■ **Task 1**: Reproduce the judicial review page word for word, from "The OIA does" to "Higher Education sector.".
■ **Task 2**: Summarize the judicial review page in two sentences.

■ **Extract to read**:
====
Judicial Review

Judicial Review challenges to the OIA

The OIA has been the subject of several Judicial Review claims. The judgments, which are available below, provide a strong body of support for the OIA’s approach to its role and remit.

The leading case is Siborurema in which the Court of Appeal decided that decisions of the OIA are subject to Judicial Review, but the scope of any Review will be limited and it is unlikely that many claims will get through the permission “filter” stage. The court will be “very slow” to interfere with the exercise of judgment leading to a Decision that a complaint is Not Justified. The Court of Appeal also decided that the OIA has a broad discretion to determine the nature and extent of its own reviews.

In practice, about a fifth of judicial review claims against the OIA are given permission to proceed. A number of judgments have provided useful guidance on the OIA's approach. In the case of Maxwell, a challenge was bought to the approach taken by the OIA in complaints raising the issue of disability discrimination. The Court of Appeal dismissed Ms Maxwell’s appeal and ruled that the OIA’s decision on her complaint was “an adequately reasoned decision in accordance with its procedures, in accordance with the law and as a proper exercise of its wide discretion.”

Giving judgment on 27 October 2011, Lord Justice Mummery said:

The issue for the OIA in this matter was not to decide whether Ms Maxwell was in fact the victim of disability discrimination or whether the University is liable to her for such discrimination. The OIA’s task was to review Ms Maxwell’s complaint, which included a complaint of discrimination, to see whether the University’s decision was reasonable in all the circumstances and was Justified and, if so, to what extent, and what recommendations should be made to the University.”

The judgment of the Court of Appeal provides helpful clarification in relation to the OIA’s processes and approach to these complex issues. The Court has recognised that the informality and flexibility of the OIA’s processes should be protected and that “judicialisation” of the process is not in the interests of students.

The OIA Scheme is free to students, and has been designed to be accessible to all students, without the need for legal representation.

The Court of Appeal again considered the OIA’s approach to its reviews in Sandhar. Lord Justice Longmore approved comments made by Mr Justice Ockelton in Budd, in which the student claimed that the OIA ought to have called for the student’s examination script, and ought to have conducted a “full merits review” of his claim, and held an oral hearing. The Judge said:

The OIA does its task properly if it continues its investigation until it is confident that it has all the material it needs in order to make a decision on the individual complaint, and then makes its decision. The exercise of a discretion in this context is simply the continuous consideration of whether any more information is needed in order to make a decision on the particular complaint.”

The Sandhar judgment also confirmed the OIA's independence from the Higher Education sector.

In the case of Burger, the Court of Appeal considered whether an error in the OIA’s decision was sufficiently material to have affected the outcome of the OIA’s review, and determined that it was not. Lady Justice Hallett said,

"The OIA was set up to provide speedy, effective and cost effective resolution of students' complaints.  It was not set up as a court or tribunal or other judicial body.  Any court asked to review its decisions must, therefore, act with caution. One must look to the nature of the complaint before the OIA and how the OIA responded in far more general terms than might be the case when reviewing a decision of a judge. Here the OIA did its very best with a very far ranging series of complaints made by the appellant.  It followed rational and fair procedures and gave adequate reasons for its decisions and recommendations.  It addressed the substance of the complaints. Even if no errors had been made the result would have been the same."
====
■ **Data provided**:
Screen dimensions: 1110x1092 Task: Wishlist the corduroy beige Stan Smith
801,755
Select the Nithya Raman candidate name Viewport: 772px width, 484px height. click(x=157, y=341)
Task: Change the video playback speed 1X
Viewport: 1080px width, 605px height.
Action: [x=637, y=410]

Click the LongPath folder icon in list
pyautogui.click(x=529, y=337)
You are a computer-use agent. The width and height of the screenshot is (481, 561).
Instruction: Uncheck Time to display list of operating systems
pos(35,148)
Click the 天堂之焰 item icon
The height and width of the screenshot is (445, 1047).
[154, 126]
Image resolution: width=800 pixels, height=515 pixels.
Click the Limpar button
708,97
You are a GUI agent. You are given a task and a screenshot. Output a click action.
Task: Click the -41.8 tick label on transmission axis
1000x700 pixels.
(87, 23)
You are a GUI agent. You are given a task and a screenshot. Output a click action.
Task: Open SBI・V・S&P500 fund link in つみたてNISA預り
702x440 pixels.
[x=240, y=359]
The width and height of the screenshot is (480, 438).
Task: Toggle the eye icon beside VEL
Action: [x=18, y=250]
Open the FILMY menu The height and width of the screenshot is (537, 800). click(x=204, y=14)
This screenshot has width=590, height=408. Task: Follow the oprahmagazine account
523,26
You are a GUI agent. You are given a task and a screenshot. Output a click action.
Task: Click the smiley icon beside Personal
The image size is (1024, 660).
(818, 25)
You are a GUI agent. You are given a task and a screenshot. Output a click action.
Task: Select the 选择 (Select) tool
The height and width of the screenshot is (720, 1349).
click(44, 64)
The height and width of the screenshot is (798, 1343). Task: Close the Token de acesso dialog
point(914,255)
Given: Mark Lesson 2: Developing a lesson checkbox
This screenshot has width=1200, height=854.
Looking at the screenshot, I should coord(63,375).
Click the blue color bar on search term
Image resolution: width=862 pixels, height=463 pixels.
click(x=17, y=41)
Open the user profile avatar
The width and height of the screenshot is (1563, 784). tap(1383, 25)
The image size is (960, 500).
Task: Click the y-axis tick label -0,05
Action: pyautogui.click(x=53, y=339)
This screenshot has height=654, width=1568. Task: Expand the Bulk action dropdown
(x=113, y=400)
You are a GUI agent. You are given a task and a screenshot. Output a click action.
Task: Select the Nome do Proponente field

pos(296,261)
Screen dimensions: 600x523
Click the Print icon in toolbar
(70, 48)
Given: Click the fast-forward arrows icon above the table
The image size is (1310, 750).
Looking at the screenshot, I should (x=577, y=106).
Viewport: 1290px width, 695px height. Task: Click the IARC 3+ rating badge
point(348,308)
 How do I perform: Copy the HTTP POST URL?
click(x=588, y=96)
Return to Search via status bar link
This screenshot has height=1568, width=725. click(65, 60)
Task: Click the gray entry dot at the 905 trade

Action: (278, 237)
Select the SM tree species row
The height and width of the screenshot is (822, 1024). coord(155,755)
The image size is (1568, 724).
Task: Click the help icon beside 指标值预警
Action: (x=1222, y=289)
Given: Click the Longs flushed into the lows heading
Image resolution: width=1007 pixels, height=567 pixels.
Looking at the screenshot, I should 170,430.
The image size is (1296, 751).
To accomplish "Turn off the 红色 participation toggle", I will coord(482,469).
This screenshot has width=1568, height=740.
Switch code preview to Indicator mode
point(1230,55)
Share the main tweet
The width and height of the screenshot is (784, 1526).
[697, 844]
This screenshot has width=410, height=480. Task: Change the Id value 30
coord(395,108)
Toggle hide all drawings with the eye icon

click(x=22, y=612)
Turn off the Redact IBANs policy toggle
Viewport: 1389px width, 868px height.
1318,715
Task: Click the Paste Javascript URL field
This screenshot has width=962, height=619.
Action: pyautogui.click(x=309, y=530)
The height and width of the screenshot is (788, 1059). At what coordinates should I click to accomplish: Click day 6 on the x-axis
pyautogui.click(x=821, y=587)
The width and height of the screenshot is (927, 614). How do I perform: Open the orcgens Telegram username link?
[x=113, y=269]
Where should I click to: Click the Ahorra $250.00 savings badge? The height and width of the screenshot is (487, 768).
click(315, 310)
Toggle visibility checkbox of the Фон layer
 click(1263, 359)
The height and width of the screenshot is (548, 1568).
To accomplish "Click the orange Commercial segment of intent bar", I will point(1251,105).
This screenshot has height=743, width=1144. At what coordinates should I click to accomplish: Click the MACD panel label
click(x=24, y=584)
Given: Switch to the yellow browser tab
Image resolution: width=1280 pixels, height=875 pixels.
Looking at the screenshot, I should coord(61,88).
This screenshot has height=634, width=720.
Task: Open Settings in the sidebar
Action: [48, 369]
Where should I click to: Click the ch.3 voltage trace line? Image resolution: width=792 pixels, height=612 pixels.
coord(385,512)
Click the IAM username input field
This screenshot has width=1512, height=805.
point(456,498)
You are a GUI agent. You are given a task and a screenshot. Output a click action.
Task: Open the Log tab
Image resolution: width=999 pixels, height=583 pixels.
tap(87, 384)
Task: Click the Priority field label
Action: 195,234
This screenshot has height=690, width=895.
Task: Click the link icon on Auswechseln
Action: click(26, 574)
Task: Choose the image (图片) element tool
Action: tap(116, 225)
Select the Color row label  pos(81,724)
====
■ **Task response 1**:
The OIA does its task properly if it continues its investigation until it is confident that it has all the material it needs in order to make a decision on the individual complaint, and then makes its decision. The exercise of a discretion in this context is simply the continuous consideration of whether any more information is needed in order to make a decision on the particular complaint.”

The Sandhar judgment also confirmed the OIA's independence from the Higher Education sector.

■ **Task response 2**: The OIA has faced several Judicial Review claims, and in the leading case, Siborurema, the Court of Appeal decided that OIA decisions are subject to Judicial Review but that the scope of any Review will be limited and the OIA has a broad discretion to determine the nature and extent of its own reviews. Other Court of Appeal cases, including Maxwell, Sandhar and Burger, gave guidance on the OIA's approach: they recognized that its informal and flexible processes should be protected, confirmed its independence from the Higher Education sector and found that an error in one decision was not material to the outcome.